### Page text ###
Yes, those are potato rings circling the potato ice cream. But you don’t need to make them—the chocolate cake, potato ice cream, bacon toffee and chocolate sauce are more than enough to make this dessert very special. Photo © Idaho Potato Commission.
Grilled Idaho Potato Ice Cream Recipe
With Milk Chocolate Cake & Bacon Toffee
When you’re looking for a special twist on that favorite combination of chocolate cake and ice cream, turn to pastry chef extraordinaire Gael Gand, co-owner of Chicago’s illustrious restaurant Tru, and you’ll get something memorable. The Idaho Potato Commission asked Gael to think of a special potato dessert, and the result is with her compliments. The grilled potato skins give a slight, smokey flavor to the ice cream base (they are strained out before the ice cream is churned) which pairs well with the bacon toffee. The flourless milk chocolate cake is cut like a brownie.
### Extracted material ###
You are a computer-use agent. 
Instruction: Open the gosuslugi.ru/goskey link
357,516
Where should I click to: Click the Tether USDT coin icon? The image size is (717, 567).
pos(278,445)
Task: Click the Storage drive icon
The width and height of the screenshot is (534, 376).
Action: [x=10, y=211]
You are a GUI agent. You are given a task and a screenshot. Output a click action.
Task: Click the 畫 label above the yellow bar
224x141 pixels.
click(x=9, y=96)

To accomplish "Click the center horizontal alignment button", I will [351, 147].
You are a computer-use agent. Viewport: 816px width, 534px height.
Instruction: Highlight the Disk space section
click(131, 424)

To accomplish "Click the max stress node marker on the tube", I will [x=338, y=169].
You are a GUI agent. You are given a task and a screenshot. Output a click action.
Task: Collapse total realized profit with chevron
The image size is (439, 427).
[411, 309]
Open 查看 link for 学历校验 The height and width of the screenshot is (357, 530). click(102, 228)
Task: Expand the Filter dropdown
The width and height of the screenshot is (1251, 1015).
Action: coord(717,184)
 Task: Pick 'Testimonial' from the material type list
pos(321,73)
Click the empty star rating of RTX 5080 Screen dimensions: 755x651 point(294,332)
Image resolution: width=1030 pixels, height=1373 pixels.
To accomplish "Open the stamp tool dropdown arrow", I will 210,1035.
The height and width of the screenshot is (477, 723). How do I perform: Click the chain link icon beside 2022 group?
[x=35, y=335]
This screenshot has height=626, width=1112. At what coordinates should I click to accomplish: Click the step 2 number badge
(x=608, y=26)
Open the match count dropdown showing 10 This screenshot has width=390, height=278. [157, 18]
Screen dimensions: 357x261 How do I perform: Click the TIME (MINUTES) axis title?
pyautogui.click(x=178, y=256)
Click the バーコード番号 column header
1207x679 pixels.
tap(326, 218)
###
[Required tasks]
(a) Rewrite the potato ice cream recipe from "Yes, those are" to "Idaho Potato Commission.", substituting "potato crisps" for "potato rings".
(b) Pick up the potato ice cream recipe after its final sentence and keep writing it.

[Exercise responses]
(a)
Yes, those are potato crisps circling the potato ice cream. But you don’t need to make them—the chocolate cake, potato ice cream, bacon toffee and chocolate sauce are more than enough to make this dessert very special. Photo © Idaho Potato Commission.

(b)
Grilled Idaho Potato Ice Cream
- 2 cups milk
- 2 cups cream
- 4-5 each skins of grilled Idaho potatoes
- ¾ cup sugar
- 9 egg yolks
Mash the insides of the potatoes and enjoy separately. Photo © Idaho Potato Commission.
- Bake potatoes. Cut in half; scoop out flesh and make mashed potatoes with it at a later time. Spray the denuded potato skins with oil (or for superb results, dab lightly with bacon fat) and grill. The idea is to get the skins smoky-tasting, but do not burn.
- Bring the milk and cream to a boil with the potato skins.
- Whisk the yolks and the sugar together. Temper the liquid into the yolk mixture and return to stovetop.
- Cook until the mixture thickens enough to coat the back of a spoon.
- Strain and cool in an ice bath. Process in ice cream machine.
Milk Chocolate Flourless Cake
- 1-¾ cups quality milk chocolate
- 2/3 cup butter
- 4 each eggs
- 4 each yolks
- 2/3 cup brown sugar
- ½ cup almond flour or ground almonds
- Melt the milk chocolate and butter
- Temper the eggs into the chocolate
- Pour into a foil-lined half sheet pan.
- Bake in the still oven at 350°F until
done, about 15 minutes.
- Cut into 2x2.5" rectangles.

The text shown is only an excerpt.